Since the planning of AttnRes, the team has been immersed in refining, validating, and accelerating the process. As some readers may know, my research style is to push as far as I can with my own derivations and solutions, and only search for related literature when I encounter difficulties or have completely solved the problem. It just so happened that I had a group of similar partners, and this time the exploration of AttnRes was quite smooth, so it wasn't until all tests had basically passed and we were preparing the technical report that we began researching related literature.

"You don't know until you check"—we were startled to find that work related to Dense Connection and Depth Attention was already very extensive. In addition to the classic DenseNet, we investigated DenseFormer, ANCRe, MUDDFormer, MRLA, Dreamer, and even found that ELMo, from before BERT, partially used similar designs. We have included these in the references.

After the technical report was released, we received comments from readers pointing out other related works we hadn't included, such as SKNets, LIMe, DCA, etc. We apologize for these omissions and thank the readers; we promise to include them in subsequent revisions. However, we ask both readers and ourselves to remain rational; literature review is a difficult task, and some omissions are inevitable. We hold all related work in high regard.
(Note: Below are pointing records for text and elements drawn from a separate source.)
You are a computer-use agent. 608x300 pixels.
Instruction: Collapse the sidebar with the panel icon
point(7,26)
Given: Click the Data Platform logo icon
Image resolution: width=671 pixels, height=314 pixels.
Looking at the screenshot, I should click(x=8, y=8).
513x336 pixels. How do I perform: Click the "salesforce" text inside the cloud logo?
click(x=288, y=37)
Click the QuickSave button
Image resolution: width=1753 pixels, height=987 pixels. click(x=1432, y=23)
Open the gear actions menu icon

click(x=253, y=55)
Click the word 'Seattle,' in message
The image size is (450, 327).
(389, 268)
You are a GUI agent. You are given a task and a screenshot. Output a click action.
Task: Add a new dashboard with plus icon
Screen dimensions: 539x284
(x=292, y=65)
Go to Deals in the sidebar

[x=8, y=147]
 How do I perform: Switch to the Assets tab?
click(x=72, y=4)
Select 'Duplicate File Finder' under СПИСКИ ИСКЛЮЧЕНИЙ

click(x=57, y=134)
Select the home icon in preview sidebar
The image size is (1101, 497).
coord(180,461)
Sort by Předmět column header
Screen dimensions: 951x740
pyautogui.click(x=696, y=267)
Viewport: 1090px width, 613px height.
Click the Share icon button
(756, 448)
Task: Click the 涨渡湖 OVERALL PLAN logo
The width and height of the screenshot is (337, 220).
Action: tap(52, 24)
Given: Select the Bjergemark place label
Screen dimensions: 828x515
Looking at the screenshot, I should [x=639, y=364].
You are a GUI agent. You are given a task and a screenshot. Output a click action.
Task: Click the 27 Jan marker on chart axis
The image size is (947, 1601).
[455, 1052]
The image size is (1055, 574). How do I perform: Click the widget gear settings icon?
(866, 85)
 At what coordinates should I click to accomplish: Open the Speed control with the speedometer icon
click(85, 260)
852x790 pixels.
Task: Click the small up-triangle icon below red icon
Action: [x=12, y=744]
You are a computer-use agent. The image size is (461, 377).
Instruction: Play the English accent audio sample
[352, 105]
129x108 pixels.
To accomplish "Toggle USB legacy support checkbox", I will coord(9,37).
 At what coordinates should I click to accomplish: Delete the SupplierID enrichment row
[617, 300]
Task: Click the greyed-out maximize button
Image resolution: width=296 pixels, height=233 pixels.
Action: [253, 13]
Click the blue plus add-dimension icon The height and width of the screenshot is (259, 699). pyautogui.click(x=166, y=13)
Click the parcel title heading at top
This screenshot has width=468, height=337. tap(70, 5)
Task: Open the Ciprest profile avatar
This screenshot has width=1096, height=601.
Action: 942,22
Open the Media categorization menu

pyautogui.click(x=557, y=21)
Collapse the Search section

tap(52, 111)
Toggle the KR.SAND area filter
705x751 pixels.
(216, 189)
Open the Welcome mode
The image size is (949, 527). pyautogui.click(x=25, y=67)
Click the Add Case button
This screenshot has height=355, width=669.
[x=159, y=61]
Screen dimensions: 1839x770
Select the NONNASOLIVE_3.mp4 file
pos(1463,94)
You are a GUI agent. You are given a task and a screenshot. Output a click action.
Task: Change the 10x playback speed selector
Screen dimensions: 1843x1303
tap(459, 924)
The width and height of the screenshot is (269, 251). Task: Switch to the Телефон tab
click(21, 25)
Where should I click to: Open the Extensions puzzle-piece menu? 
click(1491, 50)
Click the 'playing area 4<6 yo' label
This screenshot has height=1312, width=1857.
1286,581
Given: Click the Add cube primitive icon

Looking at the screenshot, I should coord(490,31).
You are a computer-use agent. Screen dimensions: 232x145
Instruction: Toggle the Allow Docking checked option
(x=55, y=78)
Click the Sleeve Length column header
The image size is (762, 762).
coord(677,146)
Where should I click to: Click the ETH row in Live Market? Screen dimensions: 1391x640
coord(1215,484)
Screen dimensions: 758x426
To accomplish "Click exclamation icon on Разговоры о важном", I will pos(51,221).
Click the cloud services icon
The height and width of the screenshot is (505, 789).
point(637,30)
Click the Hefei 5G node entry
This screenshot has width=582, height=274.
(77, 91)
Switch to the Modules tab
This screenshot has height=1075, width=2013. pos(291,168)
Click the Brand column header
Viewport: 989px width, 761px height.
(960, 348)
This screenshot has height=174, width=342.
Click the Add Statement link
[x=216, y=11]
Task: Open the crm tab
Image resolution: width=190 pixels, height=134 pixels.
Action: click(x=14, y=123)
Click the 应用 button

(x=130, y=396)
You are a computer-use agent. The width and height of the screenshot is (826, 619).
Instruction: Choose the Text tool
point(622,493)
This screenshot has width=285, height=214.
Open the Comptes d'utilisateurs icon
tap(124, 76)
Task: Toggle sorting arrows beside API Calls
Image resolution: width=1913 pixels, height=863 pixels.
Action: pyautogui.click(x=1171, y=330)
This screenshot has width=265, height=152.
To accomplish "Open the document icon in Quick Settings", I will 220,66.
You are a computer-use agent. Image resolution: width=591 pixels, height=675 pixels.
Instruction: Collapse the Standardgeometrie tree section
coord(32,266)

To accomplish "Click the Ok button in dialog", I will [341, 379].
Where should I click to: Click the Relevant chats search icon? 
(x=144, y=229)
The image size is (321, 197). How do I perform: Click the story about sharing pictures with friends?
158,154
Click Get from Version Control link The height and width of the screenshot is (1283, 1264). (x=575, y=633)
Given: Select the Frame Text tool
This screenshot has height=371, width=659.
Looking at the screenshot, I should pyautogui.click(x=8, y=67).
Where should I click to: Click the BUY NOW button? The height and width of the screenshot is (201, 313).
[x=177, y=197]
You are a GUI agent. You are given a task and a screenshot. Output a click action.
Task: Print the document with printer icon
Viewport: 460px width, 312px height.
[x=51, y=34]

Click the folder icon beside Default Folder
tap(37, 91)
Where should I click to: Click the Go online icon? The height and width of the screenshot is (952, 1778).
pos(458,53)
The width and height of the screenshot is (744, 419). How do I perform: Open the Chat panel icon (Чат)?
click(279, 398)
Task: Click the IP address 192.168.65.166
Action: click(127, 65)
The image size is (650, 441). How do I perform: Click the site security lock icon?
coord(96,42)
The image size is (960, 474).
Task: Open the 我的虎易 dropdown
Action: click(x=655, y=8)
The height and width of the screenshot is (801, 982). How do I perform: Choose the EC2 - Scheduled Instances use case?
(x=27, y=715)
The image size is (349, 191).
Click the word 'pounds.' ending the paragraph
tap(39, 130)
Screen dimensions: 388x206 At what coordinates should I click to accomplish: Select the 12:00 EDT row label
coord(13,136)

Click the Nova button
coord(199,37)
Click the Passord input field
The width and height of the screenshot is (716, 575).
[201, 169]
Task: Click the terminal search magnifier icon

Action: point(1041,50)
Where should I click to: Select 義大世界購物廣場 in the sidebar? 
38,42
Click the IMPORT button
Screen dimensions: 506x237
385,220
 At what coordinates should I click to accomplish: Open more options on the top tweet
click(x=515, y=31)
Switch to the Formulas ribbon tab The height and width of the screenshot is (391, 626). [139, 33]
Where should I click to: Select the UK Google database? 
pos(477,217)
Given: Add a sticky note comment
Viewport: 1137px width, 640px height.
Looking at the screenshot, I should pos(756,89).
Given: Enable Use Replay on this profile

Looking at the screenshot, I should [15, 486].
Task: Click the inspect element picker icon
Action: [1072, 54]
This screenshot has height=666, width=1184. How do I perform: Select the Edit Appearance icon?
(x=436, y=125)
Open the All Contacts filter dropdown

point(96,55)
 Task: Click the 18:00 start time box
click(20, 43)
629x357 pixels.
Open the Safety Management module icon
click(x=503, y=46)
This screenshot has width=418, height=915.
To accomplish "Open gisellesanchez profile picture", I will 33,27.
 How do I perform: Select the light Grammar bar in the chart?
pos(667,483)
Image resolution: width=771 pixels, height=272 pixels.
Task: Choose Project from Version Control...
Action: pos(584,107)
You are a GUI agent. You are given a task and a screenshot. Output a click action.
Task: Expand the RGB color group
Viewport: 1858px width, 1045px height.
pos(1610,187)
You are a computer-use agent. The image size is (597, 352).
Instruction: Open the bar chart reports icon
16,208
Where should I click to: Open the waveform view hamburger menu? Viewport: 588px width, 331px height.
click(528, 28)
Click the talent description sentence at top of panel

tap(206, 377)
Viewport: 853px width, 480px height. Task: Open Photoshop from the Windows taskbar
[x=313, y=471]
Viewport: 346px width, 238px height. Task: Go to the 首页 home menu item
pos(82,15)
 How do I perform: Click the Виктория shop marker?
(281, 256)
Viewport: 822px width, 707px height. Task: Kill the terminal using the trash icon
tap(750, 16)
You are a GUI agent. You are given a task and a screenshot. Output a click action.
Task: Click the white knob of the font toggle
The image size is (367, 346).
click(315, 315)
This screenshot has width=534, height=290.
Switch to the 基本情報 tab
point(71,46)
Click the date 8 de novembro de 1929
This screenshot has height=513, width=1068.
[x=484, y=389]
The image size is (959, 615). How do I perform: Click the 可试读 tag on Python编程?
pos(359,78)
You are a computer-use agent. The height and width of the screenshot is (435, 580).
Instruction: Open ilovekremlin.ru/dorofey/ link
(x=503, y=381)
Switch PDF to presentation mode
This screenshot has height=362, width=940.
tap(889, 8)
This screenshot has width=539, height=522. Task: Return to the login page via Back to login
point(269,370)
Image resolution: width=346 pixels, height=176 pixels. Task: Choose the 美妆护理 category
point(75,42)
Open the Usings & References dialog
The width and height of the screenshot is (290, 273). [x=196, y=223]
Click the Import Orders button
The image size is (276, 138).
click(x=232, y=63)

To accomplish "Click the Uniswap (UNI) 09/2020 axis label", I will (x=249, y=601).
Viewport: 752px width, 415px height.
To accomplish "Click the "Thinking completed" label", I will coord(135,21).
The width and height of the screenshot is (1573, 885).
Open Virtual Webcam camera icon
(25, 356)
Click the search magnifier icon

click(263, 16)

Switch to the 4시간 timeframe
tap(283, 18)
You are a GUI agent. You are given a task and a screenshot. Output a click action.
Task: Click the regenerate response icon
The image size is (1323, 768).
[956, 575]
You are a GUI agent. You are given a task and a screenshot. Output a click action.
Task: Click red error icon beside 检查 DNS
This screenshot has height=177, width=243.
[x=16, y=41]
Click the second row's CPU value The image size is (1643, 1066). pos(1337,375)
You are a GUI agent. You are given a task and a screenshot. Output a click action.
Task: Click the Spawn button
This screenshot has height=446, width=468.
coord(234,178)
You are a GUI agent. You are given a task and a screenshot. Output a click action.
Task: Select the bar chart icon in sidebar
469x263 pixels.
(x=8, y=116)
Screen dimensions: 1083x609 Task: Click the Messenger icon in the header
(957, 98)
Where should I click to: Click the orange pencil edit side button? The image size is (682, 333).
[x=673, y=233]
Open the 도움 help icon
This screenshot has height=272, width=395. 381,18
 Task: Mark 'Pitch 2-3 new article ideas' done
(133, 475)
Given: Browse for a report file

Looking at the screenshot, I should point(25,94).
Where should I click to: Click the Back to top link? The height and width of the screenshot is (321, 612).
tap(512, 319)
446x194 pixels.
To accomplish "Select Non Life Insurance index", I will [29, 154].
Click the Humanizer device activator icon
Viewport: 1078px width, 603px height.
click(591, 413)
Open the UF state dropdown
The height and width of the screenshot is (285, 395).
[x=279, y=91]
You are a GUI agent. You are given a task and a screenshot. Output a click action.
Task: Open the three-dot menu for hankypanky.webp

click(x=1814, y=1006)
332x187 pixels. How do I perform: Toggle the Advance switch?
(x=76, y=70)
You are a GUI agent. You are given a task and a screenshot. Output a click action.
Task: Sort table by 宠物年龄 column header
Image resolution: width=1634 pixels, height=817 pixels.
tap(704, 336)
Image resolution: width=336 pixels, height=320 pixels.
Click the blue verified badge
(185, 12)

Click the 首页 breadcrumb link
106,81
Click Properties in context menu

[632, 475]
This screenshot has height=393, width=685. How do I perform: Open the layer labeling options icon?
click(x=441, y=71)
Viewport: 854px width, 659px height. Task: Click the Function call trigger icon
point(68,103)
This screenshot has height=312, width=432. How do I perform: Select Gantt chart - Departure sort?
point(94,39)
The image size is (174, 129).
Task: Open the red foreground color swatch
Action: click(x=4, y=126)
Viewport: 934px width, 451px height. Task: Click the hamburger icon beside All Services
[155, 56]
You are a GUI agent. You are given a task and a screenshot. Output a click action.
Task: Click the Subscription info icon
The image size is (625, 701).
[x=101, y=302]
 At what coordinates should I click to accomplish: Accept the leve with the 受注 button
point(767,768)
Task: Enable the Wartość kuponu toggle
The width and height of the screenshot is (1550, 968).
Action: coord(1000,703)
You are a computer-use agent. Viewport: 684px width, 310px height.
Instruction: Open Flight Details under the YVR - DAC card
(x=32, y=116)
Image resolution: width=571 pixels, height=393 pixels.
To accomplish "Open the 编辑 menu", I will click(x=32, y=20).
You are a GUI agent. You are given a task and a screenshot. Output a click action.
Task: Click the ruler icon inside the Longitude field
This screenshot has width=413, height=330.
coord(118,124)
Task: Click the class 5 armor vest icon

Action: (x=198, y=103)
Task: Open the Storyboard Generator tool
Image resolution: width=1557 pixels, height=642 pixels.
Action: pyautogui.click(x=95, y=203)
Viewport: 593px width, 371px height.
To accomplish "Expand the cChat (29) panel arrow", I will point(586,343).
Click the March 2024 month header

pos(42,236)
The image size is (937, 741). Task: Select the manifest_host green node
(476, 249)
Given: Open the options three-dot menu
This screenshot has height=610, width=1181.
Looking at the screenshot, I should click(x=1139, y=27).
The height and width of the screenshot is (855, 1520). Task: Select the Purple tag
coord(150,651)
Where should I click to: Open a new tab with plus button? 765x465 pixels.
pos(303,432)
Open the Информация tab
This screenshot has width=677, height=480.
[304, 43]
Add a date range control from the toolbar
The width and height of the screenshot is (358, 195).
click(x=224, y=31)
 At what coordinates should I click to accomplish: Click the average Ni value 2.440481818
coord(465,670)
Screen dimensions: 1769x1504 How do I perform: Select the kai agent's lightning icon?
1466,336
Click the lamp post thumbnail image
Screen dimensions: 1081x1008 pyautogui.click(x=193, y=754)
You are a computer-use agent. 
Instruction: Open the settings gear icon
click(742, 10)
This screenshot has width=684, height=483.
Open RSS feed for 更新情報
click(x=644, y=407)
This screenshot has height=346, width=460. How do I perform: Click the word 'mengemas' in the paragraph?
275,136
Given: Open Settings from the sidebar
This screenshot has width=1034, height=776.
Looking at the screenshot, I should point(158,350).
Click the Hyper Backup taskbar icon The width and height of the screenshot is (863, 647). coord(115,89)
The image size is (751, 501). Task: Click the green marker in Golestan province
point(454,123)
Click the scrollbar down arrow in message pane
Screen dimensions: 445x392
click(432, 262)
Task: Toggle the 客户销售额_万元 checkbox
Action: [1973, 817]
At the same time, we call on everyone to pay more attention to the workload of AttnRes beyond the concept of "Depth Attention." We fully agree that in 2026, "Depth Attention" or "Layer Attention" is not a novel idea. However, applying it to a sufficiently large model as a strong replacement for Residuals while meeting the efficiency requirements for training and inference is no easy feat. To our knowledge, AttnRes is the first work to achieve this.

Summary

This article introduced our latest result in model architecture, Attention Residuals (AttnRes), which replaces naive Residuals with inter-layer Attention. Through refined design, it meets the efficiency requirements for training and inference, successfully scaling to sufficiently large models.